Chegando lá, a primeira coisa que estranhou foi a porta escancarada. Seu faro de policial experiente o alertou logo para o perigo. Desajeitado, tentou imitar os tiras dos filmes policiais americanos. Jogou-se no chão, empunhando seu spray de pimenta (nunca gostara muito de armas de fogo), rolou umas duas vezes no chão, arrastou-se até a porta da frente, ficou de gatinhas e pulou para o lado esquerdo da porta, as costas rentes na parede, permanecendo de cócoras, sempre com o spray de pimenta engatilhado. Ao fundo, se se concentrasse, até poderia ouvir a trilha sonora da SWAT. Colocou só a mão para dentro do recinto suspeito e disparou um jato do produto. Silêncio. Nem uma tosse sequer, além da dele mesmo, que não conhecia o quanto era forte o cheiro do troço.

Com os olhos ardendo e lacrimejando, depois de se certificar por quase meia hora de que não havia tanto perigo, o eficiente policial, respirou fundo e se jogou para dentro de casa, rolando pateticamente no chão.

Daí a poucos instantes, ouviu-se em toda vizinhança um urro pavoroso de terror.


Ludmárcia, com seu salto digno de Jade Barbosa, caiu sentada numa moita de cansanção. A coceirinha insistente na sua banguelinha suada e azeda pareceu brincadeira de criança diante da coceira generalizada que se espalhou por todo seu corpo. A pobre, já sem forças (gastara as últimas arrancando a tranca da janela e saltando feito uma atleta olímpica), não tinha mais coragem nem para se coçar. Mas estava tão perto da liberdade... Não poderia perder aquela oportunidade, talvez a última que teria. Foi se arrastando pelo quintal devagarinho.

Na rua passou um caminhão. Quis gritar por socorro, mas cadê força? Só conseguiu miar igual a um gatinho desmamado.

E foi se arrastando.

Na calçada passaram duas velhinhas beatas, vindas da igreja. Era a sua chance. Estava perto do portão, se miasse ao menos elas a veriam. Tentou, mas, de tanto pôr força para se arrastar e de vez em quando se coçar, nem miar conseguiu.

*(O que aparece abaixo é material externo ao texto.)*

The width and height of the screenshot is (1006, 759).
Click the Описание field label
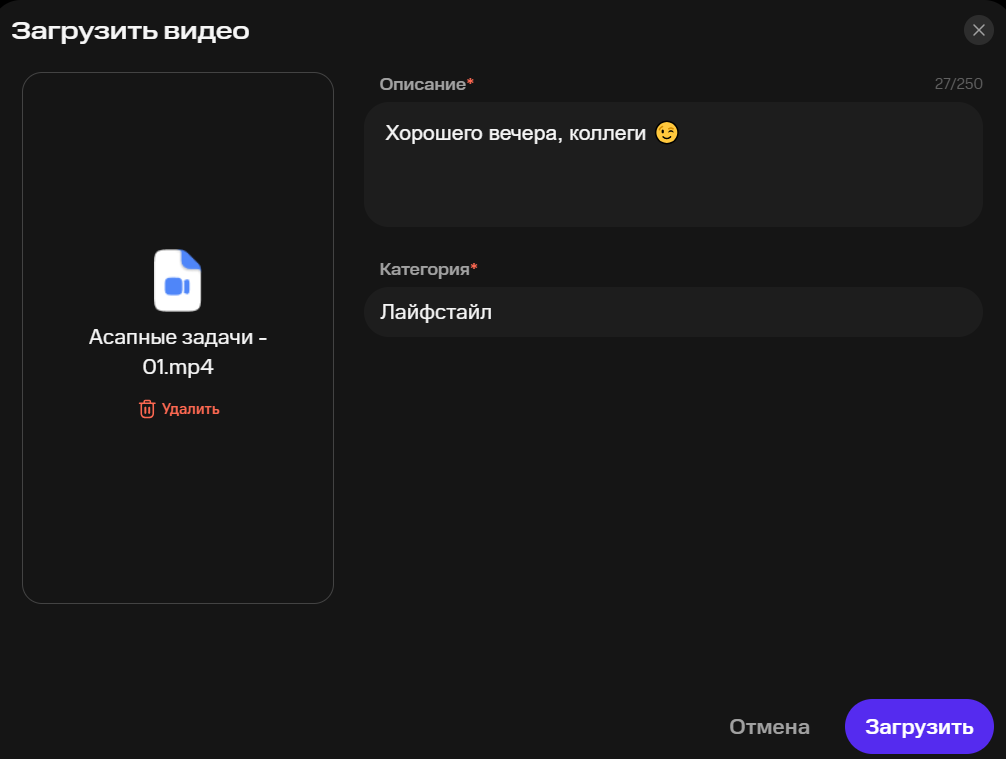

"A calçada! A calçada é minha salvação! Chegando na calçada alguém vai me ver.", pensou a infeliz. Faltava apenas esticar o braço e abrir o portão. Respirou fundo e levantou a mão.

Um tamancão plataforma, colorido, cheio de lantejoulas e de profundo mal gosto pisou na sua mão, quase a esmagando.

– Aonde a maninha pensa que vai? Ia embora sem me avisar, hein, sua catraia medidora de asfalto?


Levitraz chegou na delegacia esbaforido e com cara suspeita. Deu de cara com Dona Val.

– Ops! Errei de delegacia? Ora, ora! Voltou à ativa, Delegada Val?

– Delegada é a mãe! O que você veio fazer aqui, Levitraz? Se for só encher o saco, pode ir dando meia-volta que não estou disposta a perder meu...

– Eu sei onde está a viuvinha!

Dona Val caiu na cadeira boquiaberta.